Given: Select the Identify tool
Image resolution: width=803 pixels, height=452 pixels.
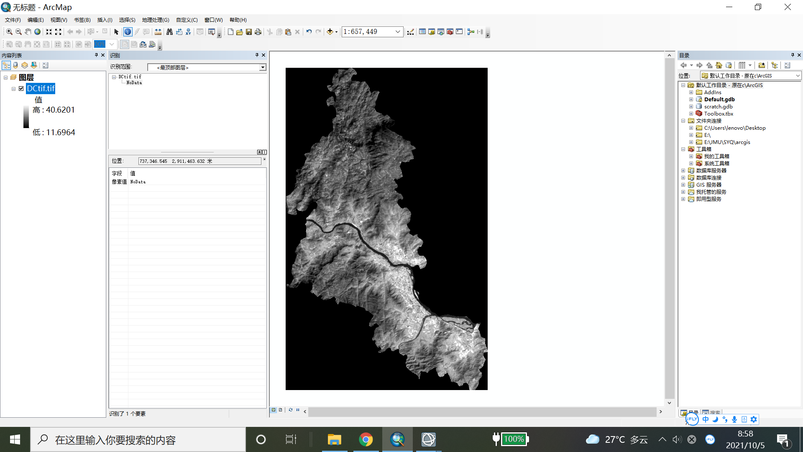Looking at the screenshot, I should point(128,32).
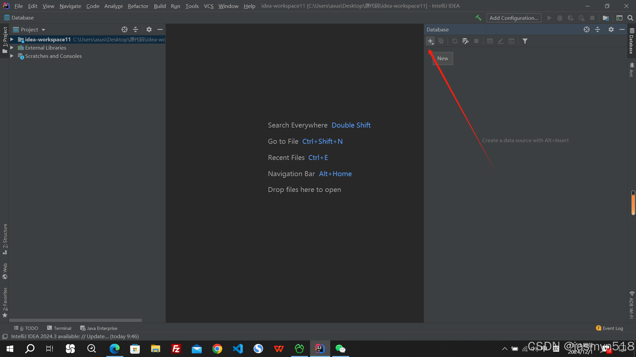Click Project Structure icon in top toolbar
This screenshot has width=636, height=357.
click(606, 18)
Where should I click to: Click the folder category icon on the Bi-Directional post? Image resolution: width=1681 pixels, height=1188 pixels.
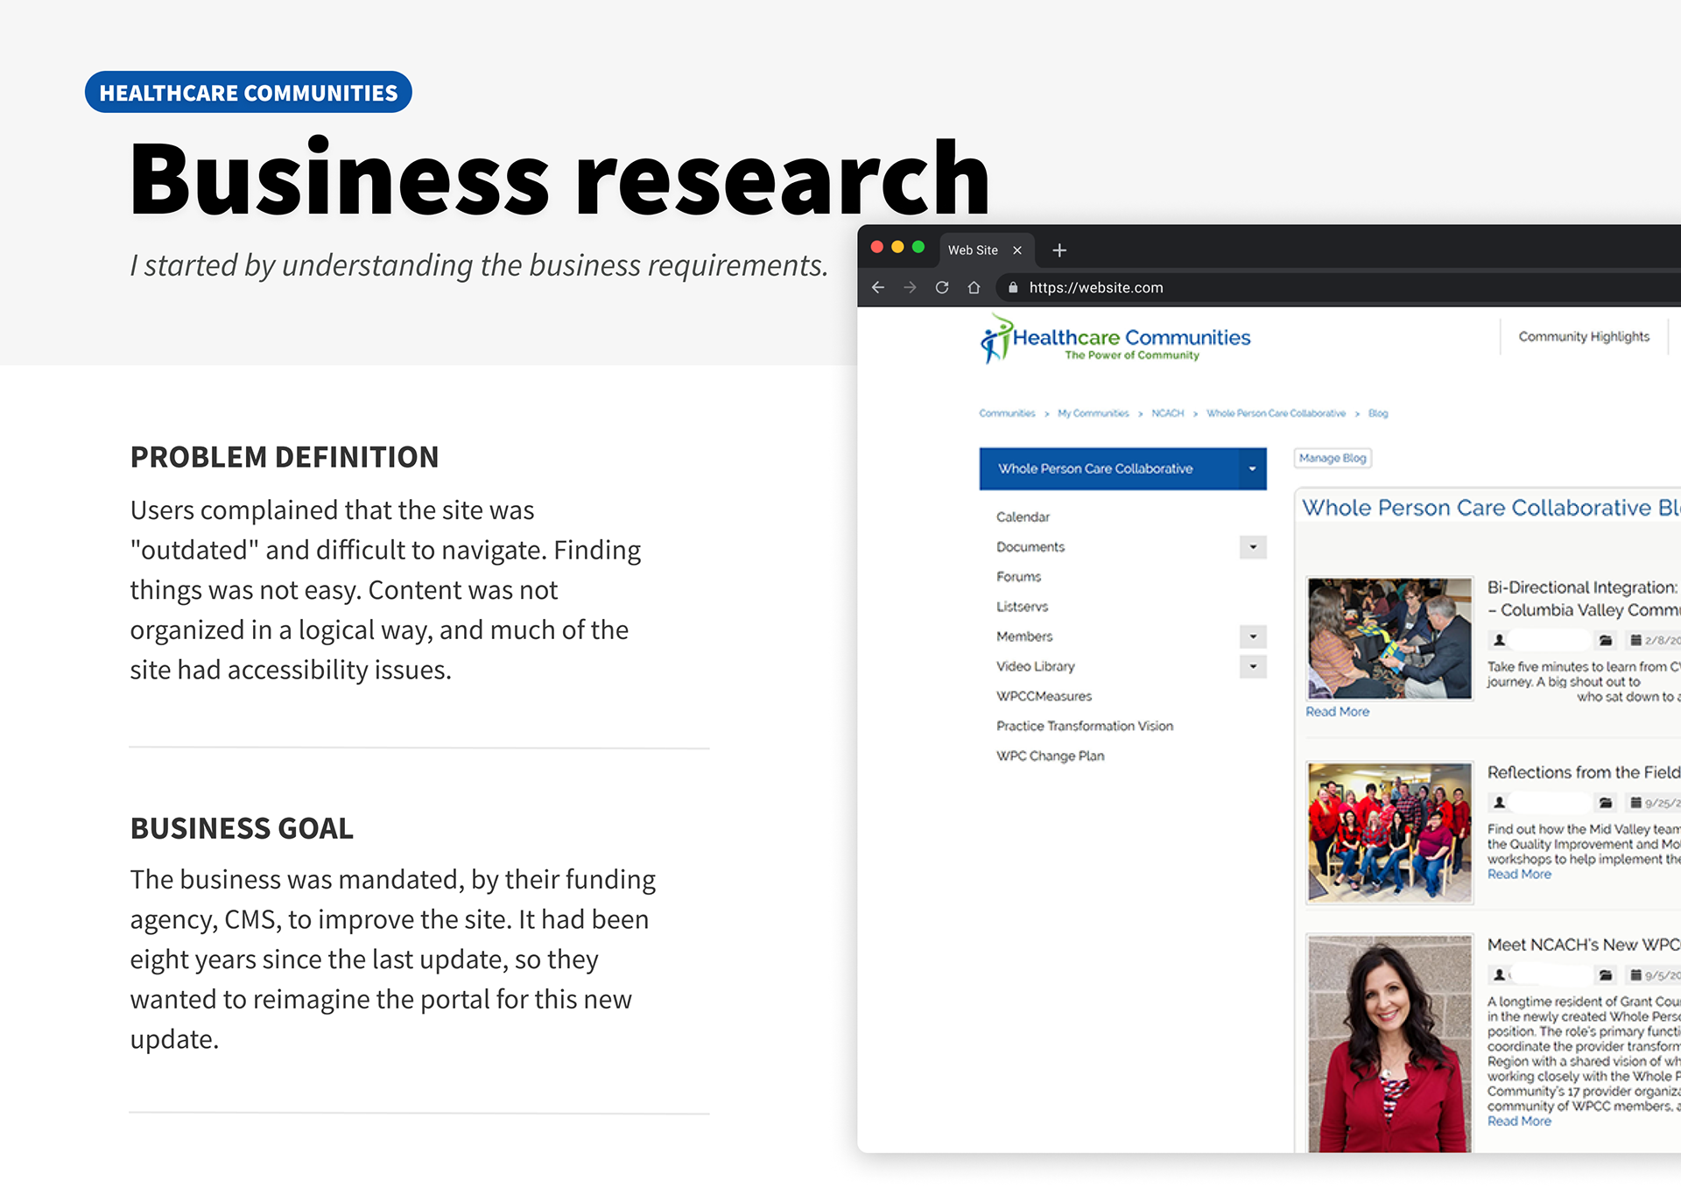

--

> _WORK REQUEST_
Give back an exact reproduction of the entries, with all pictures excluded.

> _SOLUTION TO THIS TASK_
Given: Select the Identify tool
Image resolution: width=803 pixels, height=452 pixels.
Looking at the screenshot, I should point(128,32).
Click Project Structure icon in top toolbar
This screenshot has width=636, height=357.
click(606, 18)
Where should I click to: Click the folder category icon on the Bi-Directional post? Image resolution: width=1681 pixels, height=1188 pixels.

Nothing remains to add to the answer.